When I tell you that Amsterdam, capital (though not seat of government) and most populous city of the Netherlands has an official city flag with a triple-X rating (that’s “XXX”), technically I’m not kidding. They have a red flag with a black horizontal center bar that has three white X’s on it, the same shown on the shield of their coat of arms (with the black bar now vertical). I suppose the joke just goes with Amsterdam’s most prevailing current reputation stereotype. After all, it’s probably the most-visited place in the Netherlands by tourists, and while the whole country has lenient laws of drug use and a sex industry where the workers get the same rights and benefits as “wholesome” business employees, it all gets painted very vividly in Amsterdam. But take note, that’s not really all there is to it in this city of canals a la Venice, but Dutch. This historical yet also modern city is so much more.
The Dutch Heart
History tells that Amsterdam was granted the right to be a city in the early 1300’s, though it has been reclaimed from the sea for much longer than that. The River Amstel, for which the city was named, naturally would have ended where the reclaimed land that became Amsterdam now stands. As settlement grew, canals were built to accommodate the river’s flow into an outer moat (now take inside the modern city). Amsterdam flourished with trade, and from here ships carrying trading goods and settlers reached across the world. They earned great revenues and founded colonies that strengthened Dutch power into a golden age, with the city becoming the wealthiest in the 17th Century.

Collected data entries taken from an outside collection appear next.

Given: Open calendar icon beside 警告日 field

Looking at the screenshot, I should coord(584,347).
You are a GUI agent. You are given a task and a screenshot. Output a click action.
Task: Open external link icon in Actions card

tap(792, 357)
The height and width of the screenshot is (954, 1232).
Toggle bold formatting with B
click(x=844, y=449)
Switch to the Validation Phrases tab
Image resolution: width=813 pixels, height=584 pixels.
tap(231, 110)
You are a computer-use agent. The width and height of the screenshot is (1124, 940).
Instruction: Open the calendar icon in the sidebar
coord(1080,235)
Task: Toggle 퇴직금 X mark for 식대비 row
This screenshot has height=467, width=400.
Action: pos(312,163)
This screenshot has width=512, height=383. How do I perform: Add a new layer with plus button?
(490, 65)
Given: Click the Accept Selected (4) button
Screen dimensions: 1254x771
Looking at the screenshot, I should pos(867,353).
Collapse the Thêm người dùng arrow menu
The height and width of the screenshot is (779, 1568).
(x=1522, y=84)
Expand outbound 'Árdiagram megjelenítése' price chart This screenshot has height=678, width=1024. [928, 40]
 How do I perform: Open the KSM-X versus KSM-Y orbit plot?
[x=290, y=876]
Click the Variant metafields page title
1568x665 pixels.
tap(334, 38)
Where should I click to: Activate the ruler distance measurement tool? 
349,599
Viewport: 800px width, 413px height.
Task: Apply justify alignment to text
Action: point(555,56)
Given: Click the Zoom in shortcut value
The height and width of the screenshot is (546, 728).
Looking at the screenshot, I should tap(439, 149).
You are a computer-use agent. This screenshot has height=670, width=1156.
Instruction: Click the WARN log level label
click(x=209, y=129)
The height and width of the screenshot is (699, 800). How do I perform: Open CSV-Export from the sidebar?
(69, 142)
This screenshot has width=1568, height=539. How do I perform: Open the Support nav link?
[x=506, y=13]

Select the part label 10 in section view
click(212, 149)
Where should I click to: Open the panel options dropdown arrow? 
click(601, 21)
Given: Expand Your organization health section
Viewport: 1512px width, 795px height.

With the decline of Dutch influence in the 18th and 19th Centuries so did Amsterdam lose prominence. The rise of industrialization helped it recover until the German conquest in World War II. Post-war rebuilding helped Amsterdam regain its historical splendor alongside modernization and expansion, and now parts of the city are included in the UNESCO World Heritage Sites.
If you’re planning to go and visit Amsterdam then you’re quite in luck. Although no direct Philippines-Netherlands route flies there, you can simply stop over at Hong Kong International Airport via Philippine Airlines, and then book with Cathay Pacific from there to Amsterdam Airport Schipol. While on Amsterdam, car travel is a tad more limited than you’d be used to in an international city, due to being crisscrossed by canals. Thankfully there are also light railway options in the Amsterdam Metro and Amsterdam Tram. Buses also ply routes in the city, but the best personal private transport for getting around Amsterdam’s center is the bicycle. Water transport and ferries are also in use to get around sections of the city.
Scores of Attractions
It may be only one city out of the entire Netherlands, but Amsterdam didn’t become the center of the Dutch world for centuries, for nothing. You’ll find plenty of gorgeous sights to behold as you travel the streets, cross the canals, and even cruise along them.
The Amsterdam Royal palace was built in 1655 as a town hall, in 1806 it became a palace when French Emperor Napoleon’s brother Louis Napoleon took up residence there as King of Holland. Afterwards King William I made it his residence as well. Currently it’s one of the three official Dutch royal palaces (the other two are at The Hague). The present King Willem-Alexander only uses this palace for ceremonies, so tours are available.
The city is also home to a couple of the world’s most acclaimed painters: Rembrandt and Vincent Van Gogh. Museums in Amsterdam feature their works, the former at his home (which includes his other possessions in addition to some of his art) and the latter at a dedicated building that also houses paintings from his contemporaries Gauguin, Toulouse-Lautrec, Monet and Bernard. Other museums in the city are the Rijksmuseum for art of the Dutch masters (more Rembrandts here), Amsterdam Museum for general history, and a local branch of the St. Petersburg Hermitage Museum from Russia.
There are several historic residences too, such as the house with the secret annex where the famous and tragic girl diarist Anne Frank lived with her family during the Nazi occupation, until their capture and sendoff to the Jewish concentration camps.
But perhaps the most tantalizing locale that some visitors would like to check out would be the red-light De Wallen district, where Amsterdam’s prostitutes ply their trade and coffee shops sell marijuana for customer use. Hence my XXX joke about the city flag. Note though, that this sexy glitzy scene has only been hyped up for tourists. Proper behavior is still expected.
So there you have it. At times historically heavy, at times cutting edge, at times naughty, but at all times tourist-friendly, you’ll never regret a trip to Amsterdam. It’s sure to be an eye-opener.